[start of Document section]

For those of you who have wondered about my editing and coaching, this is a sample of what you get. I hope it will help all of you.

Her opening read:

I gripped the steering wheel as Nikko slept in his kennel in the back of the jeep. The phone call that interrupted dinner was from Sheriff Logan, telling me a six year old girl went missing. The longer the child is missing the more difficult to pick up the scent. So far, they have not been successful.
Before leaving Boones Creek, I drove through McDonalds at the edge of town for a cup of strong coffee. Nikko had water in his kennel, besides he sleeps while I’m driving.

This is what I said to her:

I really see that you've improved.

As I started the first paragraph I started some changes [suggestions] to you. Look below-

You gripping the steering wheel and Nikko sleeping aren’t related. It is better to say something like.

I gripped the steering wheel and tried to process everything Sheriff Logan had said. Behind me Nikko slept soundly in his kennel. His near silent breathing the only noise besides the thundering of my heart. Another girl missing, a six year old, and Nikko and I were needed. Every second that ticked past would make the scent harder for Nikko to pick up. How long had she been missing? How old was the scent?

Nikko let out a muffled whimper from his slumber. Was he dreaming of chasing a rabbit through the woods or was he running to escape the nightmares like I do?

I want to tell you what it is I was doing here and why. Gripped is a GREAT verb but we need more. Therefore I have her gripping the steering wheel PROCESSING what the Sheriff said. Immediately the reader starts to wonder what the sheriff said, what her relationship with the sheriff is, what we are going to find out next. She could have heard a loved one was dead. Maybe she is under suspicion for a crime. We don't know. So the reader will keep reading to find out the answer.

You had the dog sleeping in the kennel but it seemed like a distraction before BUT by HEARING the breathing it engages more of our senses and we start to experience the scene a bit more. Now we are in a car, there is a dog sleeping behind her and we can hear it breathe. "But what did the sheriff say and what does this DOG have to do with anything?" The reader still wonders.

Her heart is thundering. She is gripping the steering wheel. Both indicate stress or fear...hmmm, the reader wonders why.

[end of Document section]

# Directions for this task
From the writing critique above, extract the span starting at "Before leaving Boones" and ending at "that you've improved.", copied word for word with nothing changed.

[start of Stored data]

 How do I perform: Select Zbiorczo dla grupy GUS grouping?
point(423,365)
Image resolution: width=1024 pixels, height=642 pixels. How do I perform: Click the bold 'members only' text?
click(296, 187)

[end of Stored data]

# Exercise output
Before leaving Boones Creek, I drove through McDonalds at the edge of town for a cup of strong coffee. Nikko had water in his kennel, besides he sleeps while I’m driving.

This is what I said to her:

I really see that you've improved.